-- ASSIGNMENT --
Word for word, restate the lines from the start of the data down to the line with "Click the blue", both included.

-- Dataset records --
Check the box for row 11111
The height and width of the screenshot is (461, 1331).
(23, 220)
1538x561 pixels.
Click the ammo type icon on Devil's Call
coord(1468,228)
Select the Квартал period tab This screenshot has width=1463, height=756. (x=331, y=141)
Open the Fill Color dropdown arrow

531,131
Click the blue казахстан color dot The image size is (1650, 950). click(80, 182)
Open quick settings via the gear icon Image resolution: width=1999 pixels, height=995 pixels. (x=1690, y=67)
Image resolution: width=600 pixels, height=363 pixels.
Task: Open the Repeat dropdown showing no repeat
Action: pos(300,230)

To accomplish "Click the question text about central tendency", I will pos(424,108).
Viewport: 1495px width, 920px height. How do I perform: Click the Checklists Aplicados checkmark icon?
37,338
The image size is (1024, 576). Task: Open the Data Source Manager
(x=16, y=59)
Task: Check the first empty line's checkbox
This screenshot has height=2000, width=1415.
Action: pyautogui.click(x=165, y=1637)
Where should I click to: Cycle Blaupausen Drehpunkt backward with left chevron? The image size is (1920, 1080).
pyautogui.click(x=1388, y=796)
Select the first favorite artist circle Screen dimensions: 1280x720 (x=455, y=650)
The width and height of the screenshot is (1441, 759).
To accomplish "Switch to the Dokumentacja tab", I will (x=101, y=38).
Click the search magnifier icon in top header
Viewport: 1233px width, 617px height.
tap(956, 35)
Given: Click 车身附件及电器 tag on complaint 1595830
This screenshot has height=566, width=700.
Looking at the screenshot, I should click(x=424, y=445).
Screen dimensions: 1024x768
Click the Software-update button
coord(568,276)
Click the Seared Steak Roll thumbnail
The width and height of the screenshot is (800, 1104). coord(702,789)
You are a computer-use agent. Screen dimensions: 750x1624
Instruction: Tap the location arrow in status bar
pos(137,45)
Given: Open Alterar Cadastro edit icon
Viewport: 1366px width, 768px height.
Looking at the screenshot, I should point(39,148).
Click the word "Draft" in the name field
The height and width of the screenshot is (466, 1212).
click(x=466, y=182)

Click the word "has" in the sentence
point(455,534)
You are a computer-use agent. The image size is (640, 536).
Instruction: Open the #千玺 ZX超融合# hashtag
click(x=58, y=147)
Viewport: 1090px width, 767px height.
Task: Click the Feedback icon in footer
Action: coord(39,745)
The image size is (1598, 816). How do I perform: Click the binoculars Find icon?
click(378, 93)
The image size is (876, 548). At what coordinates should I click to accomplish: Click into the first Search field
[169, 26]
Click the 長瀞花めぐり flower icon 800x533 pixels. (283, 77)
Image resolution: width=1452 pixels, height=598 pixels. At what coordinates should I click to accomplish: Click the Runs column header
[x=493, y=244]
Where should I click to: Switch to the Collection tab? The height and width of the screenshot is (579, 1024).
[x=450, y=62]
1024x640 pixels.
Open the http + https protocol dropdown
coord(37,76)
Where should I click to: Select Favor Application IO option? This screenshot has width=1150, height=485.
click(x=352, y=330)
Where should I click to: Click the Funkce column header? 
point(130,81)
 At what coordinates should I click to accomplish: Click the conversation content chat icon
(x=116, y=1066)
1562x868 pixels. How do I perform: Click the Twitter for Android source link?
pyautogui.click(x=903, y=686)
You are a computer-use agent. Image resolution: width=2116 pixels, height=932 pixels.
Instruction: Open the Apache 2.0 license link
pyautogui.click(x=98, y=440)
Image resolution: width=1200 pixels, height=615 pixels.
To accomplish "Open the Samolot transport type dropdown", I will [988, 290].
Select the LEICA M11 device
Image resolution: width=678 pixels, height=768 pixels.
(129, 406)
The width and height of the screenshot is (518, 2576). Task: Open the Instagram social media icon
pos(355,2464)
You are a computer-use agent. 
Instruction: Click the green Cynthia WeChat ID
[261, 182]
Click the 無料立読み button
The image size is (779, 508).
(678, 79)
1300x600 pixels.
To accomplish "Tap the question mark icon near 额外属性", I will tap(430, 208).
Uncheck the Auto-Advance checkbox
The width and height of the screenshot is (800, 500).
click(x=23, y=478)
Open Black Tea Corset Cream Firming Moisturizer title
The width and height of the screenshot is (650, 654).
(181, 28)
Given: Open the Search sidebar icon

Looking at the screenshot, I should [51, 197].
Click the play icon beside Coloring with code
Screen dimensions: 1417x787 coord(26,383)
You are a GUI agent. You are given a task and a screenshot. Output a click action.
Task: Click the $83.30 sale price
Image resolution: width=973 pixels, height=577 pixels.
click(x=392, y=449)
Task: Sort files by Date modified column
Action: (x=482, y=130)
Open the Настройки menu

-- EXERCISE OUTPUT --
Check the box for row 11111
The height and width of the screenshot is (461, 1331).
(23, 220)
1538x561 pixels.
Click the ammo type icon on Devil's Call
coord(1468,228)
Select the Квартал period tab This screenshot has width=1463, height=756. (x=331, y=141)
Open the Fill Color dropdown arrow

531,131
Click the blue казахстан color dot The image size is (1650, 950). click(80, 182)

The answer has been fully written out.